FIG. 1 is a front view schematically showing an extruder according to an embodiment of the present invention, FIG. 2 is a longitudinal cross-sectional view of the extruder, and FIG. 3 is a cross-sectional view taken along line 3--3 in FIG. The top view and FIG. 4 are enlarged sectional views showing the main parts of the extruder shown in FIGS. 2 and 3. 10... Extruder, 12... Concrete body,
20, 22... spiral conveyor, 26... type,
28, 30, 32... forming member, 34... inclined surface.

Claims (1)

[Scope of Claims] 1. An extruder for forming an elongated article of concrete having a relatively large internal cavity by extruding concrete through a mold, comprising:
A rotatable spiral conveyor is installed in the mold along the longitudinal direction of the mold and moves concrete through the mold. a non-rotatable forming member disposed in said mold following the downstream end of said conveyor and forming said internal cavity, said forming member having (a) a lower edge thereof The forming member is arranged so as not to protrude downward from the lower edge of the conveyor by more than 10% of the height of the forming member, and the lower and side surfaces of the end of the forming member located on the conveyor side do not have sloped parts (b ) a longitudinal axis located above the centerline of the conveyor; and (c) an inclined surface extending upwardly from the downstream end of the conveyor, the conveyor being made of concrete by extruding concrete beyond the forming member. An extruder for forming articles. 2. The extruder according to claim 1, further comprising a vibrator disposed within the forming member. 3. The extruder according to claim 2, further comprising a diaphragm arranged on the upper surface of the mold above the forming member. 4. According to claim 1, wherein the inclined surfaces present on the lower surface of the end of the forming member on the side away from the conveyor are all short and do not exceed approximately 25% of the length of the forming member.
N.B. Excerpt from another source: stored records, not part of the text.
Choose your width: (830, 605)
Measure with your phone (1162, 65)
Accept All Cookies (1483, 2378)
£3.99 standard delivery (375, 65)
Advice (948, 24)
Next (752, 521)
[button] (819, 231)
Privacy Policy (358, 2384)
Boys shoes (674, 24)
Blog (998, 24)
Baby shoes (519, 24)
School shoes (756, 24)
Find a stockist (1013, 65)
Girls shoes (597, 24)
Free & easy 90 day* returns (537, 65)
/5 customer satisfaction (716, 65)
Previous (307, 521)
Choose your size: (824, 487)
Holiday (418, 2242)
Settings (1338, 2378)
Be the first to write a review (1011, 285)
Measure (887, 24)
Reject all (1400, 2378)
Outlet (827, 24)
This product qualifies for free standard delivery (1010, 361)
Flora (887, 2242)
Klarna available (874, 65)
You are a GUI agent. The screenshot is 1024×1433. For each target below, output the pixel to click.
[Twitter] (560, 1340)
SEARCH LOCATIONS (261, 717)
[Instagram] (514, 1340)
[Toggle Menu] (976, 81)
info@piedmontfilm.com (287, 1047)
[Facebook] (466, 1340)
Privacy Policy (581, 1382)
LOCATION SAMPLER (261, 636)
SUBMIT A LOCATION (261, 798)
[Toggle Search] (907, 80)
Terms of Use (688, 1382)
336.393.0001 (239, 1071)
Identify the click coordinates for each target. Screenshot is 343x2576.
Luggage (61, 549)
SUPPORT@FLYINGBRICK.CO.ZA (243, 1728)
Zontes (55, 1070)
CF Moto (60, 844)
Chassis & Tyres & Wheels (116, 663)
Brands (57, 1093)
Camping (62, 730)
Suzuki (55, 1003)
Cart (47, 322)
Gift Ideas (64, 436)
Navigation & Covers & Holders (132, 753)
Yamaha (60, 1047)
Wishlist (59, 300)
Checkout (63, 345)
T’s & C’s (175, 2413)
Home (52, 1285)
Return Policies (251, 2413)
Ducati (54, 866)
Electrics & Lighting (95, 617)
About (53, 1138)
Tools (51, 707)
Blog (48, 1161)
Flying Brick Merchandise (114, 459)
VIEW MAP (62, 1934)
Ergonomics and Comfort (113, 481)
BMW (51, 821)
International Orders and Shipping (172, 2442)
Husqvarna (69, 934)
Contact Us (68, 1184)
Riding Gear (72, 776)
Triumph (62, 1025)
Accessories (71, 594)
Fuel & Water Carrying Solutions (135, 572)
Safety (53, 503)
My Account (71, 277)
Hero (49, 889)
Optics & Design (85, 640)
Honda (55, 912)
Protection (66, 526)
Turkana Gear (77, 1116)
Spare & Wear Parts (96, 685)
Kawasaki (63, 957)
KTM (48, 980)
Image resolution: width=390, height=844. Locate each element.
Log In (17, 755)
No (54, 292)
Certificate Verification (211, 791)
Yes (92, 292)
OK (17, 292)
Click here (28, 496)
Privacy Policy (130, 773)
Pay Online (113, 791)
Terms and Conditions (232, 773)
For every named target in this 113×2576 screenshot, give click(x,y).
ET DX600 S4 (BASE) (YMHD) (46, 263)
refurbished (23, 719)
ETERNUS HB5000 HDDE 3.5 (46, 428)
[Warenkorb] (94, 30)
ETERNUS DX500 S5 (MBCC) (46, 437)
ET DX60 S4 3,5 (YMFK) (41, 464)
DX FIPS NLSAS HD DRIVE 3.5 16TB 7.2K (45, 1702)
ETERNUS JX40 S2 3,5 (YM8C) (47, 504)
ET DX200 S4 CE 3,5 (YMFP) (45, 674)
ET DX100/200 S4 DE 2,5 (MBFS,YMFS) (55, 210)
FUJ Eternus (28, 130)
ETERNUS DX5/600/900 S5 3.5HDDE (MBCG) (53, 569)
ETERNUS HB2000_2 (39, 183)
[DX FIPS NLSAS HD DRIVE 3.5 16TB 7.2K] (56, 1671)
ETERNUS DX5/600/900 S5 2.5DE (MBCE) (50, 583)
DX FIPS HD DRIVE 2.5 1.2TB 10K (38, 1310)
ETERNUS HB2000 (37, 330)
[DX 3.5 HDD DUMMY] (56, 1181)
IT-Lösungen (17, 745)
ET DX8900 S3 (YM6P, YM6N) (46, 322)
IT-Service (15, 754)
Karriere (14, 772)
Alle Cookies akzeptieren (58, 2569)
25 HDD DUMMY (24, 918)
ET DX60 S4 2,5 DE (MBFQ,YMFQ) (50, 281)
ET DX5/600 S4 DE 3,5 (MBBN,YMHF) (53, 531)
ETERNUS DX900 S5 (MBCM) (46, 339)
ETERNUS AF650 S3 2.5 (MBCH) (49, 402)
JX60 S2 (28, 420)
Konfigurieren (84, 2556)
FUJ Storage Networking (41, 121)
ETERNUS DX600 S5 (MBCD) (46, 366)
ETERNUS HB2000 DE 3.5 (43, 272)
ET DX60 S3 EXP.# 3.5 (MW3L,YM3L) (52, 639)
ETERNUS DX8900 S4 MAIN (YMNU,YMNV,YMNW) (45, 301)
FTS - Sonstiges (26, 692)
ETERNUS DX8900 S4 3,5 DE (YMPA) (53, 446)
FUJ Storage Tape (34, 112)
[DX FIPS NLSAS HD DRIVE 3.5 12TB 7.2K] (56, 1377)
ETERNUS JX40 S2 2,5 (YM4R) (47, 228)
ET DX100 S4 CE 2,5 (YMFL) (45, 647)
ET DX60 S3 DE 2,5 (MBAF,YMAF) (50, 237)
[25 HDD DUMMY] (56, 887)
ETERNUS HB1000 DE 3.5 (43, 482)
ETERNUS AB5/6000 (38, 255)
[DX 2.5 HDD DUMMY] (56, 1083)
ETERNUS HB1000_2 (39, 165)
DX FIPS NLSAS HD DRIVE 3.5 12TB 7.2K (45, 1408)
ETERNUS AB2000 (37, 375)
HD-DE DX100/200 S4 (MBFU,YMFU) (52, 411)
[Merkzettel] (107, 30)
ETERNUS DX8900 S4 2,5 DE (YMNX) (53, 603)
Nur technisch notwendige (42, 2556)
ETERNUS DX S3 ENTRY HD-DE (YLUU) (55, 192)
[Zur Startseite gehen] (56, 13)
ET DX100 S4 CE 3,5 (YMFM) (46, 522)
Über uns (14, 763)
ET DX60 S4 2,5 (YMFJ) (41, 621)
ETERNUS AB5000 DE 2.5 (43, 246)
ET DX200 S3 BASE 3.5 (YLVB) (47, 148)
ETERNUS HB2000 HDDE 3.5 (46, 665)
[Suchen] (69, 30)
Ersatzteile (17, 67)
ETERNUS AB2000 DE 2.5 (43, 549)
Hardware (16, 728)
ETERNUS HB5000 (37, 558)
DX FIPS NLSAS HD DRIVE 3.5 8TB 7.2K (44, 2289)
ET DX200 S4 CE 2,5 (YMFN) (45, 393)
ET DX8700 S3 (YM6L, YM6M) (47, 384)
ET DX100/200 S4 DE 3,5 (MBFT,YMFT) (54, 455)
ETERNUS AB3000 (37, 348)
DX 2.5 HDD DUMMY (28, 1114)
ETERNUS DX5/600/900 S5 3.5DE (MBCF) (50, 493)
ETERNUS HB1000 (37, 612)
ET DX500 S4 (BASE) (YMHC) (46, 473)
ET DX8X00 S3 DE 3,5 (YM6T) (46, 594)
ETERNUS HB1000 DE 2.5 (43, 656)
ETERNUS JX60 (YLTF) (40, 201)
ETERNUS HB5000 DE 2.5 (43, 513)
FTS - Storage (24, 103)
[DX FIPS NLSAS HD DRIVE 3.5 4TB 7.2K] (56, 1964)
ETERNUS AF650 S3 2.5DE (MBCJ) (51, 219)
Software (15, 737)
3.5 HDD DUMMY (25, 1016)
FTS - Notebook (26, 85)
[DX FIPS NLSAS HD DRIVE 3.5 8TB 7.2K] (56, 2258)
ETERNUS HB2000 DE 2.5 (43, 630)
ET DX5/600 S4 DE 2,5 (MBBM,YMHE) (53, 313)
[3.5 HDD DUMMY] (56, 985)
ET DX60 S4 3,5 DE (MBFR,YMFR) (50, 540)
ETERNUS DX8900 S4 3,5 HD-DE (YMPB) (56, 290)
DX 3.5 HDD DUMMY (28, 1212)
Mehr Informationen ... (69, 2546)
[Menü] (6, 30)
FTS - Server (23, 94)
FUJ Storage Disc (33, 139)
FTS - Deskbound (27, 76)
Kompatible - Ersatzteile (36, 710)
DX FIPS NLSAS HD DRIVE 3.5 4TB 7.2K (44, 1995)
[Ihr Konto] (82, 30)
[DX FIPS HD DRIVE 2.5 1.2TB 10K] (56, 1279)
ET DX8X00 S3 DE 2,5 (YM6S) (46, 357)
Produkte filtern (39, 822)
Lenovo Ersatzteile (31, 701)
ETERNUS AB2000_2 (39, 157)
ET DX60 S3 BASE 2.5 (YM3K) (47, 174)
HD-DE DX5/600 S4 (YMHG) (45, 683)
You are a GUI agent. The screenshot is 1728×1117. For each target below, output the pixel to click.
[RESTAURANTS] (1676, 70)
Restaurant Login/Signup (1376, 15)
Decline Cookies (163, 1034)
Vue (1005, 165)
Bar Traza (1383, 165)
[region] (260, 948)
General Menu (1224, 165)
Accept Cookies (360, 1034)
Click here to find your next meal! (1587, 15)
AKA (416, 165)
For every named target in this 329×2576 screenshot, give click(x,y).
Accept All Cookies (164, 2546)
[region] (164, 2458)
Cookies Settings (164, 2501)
Extruder as described. 5. A patent characterized in that a plurality of forming members are arranged, the first forming member has the above-mentioned vibrator, the remaining forming members are not vibrated, and a vibration absorbing means is provided between each forming member. An extruder according to claim 2. 6. The extruder according to claim 1, wherein the forming member is removable. 7. The extruder according to claim 5, wherein the vibration absorbing means includes a rubber disk provided adjacent to each forming member between the forming members. 8. The extruder according to claim 1, which has a plurality of screw conveyors and a plurality of forming members, and is capable of forming wide and relatively flat concrete articles.